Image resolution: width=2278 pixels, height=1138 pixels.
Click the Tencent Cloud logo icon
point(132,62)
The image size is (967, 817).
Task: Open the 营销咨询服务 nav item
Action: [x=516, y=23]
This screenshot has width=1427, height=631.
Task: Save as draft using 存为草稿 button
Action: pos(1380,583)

-=-=-=-=-

Exercise goal:
Transcribe every entry word for word.

Expected output:
Image resolution: width=2278 pixels, height=1138 pixels.
Click the Tencent Cloud logo icon
point(132,62)
The image size is (967, 817).
Task: Open the 营销咨询服务 nav item
Action: [x=516, y=23]
This screenshot has width=1427, height=631.
Task: Save as draft using 存为草稿 button
Action: pos(1380,583)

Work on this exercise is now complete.